Egassieral (nom d’une rue à Ste Valiere, Aude), egassiairal(stade à Narbonne).

L’egassiairal (Narbonne) sans juments.

Un visiteur m’a demandé ce que ce mot pouvait signifier, même les anciens dans son village ne le savaient pas. Voici ce que j’ai pu lui répondre:

« Bonjour!
Dans le Dictionnaire d’Alibert je trouve: egassier « conducteur des juments pour le dépiquage » , c’est à dire qu’autefois on se servait des juments pour faire sortir le grain de l’épi en foulant les céréales. » Il y avait des troupeaux de juments, egassada ou egatada,  pour ce travail. Je pense que votre egassieral est un enclos ou une écurie où se trouvaient ces bêtes. Si vous trouvez une confirmation de l’existence d’un tel endroit dans la rue en question, veuillez me tenir au courant et si possible, me faire parvenir une photo pour que je puisse l’insérer dans mon site.

Vous voyez qu’il l’a fait! avec en plus la confirmation qu’il y avait bien un enclos ou une écurie pour les juments et que la photo représent le portail muré!

         
mais les equae ont été remplacées par des Chevaux.

Il s’agit d’un dérivé du latin equa « jument », mot devenu rare même dans les patois du Midi et remplacé par le mot français ou par caballa, mais conservé en catalan : egua, euga (DE). »

En latin médiéval existait eguezerius  » maître gardeur de juments » qui a survit dans le nom de famille Eygesier.  FEW III,233    Voir aussi l’article aigassier dans le DOM.

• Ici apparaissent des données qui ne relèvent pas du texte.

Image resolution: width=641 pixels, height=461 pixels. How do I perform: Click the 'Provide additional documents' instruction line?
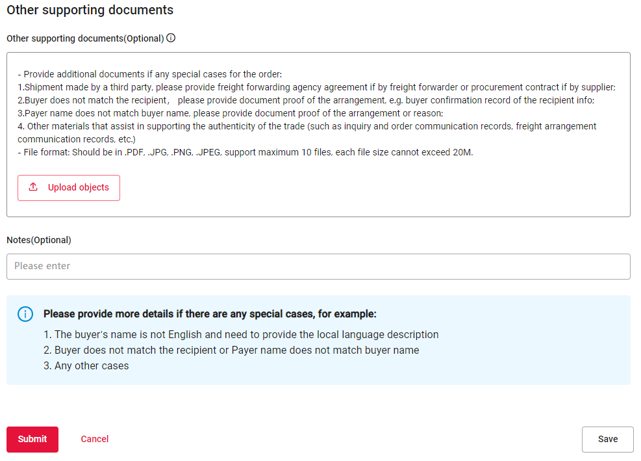coord(150,74)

On peut aussi rattacher le mot egassieral  à ce nom de famille et de fonction.

Visetta

Visetta ou Vizette « escalier tournant extérieur ». Tiré du Compoix de Valleraugue(1625) :

«Maison de Sire Adam CARLE, maison à deux membres en partie crotte 23 cannes 1 pan compris vizette » (tome 1 page 150).(Crotte est une cave voûtée, sur laquelle on trouve à l’étage l’habitation).

L’origine est le latin vitis ‘vigne, sarment, pampre’, plus le suffixe diminutif -itta. Latin vitis est encore vivant dans presque toutes les langues romanes, italien vite, espagnol vid, portugais vide, mais a été remplacé par vinea ‘vigne’ dans une grande partie du galloroman. Vitis a survecu tel quel en rouergat abit ‘cep de vigne’; Millau obise ‘pampre’; au figuré dans l’Aveyron bit ‘cordon ombilical’.

Principalement dans le domaine occitan des dérivés désignent la ‘clématite’, dans le Gard c’est vissano, avissano et rabisano, parce que comme la vigne elle fait deux lianes qui montent en s’enroulant systématiquement à la recherche du moindre support.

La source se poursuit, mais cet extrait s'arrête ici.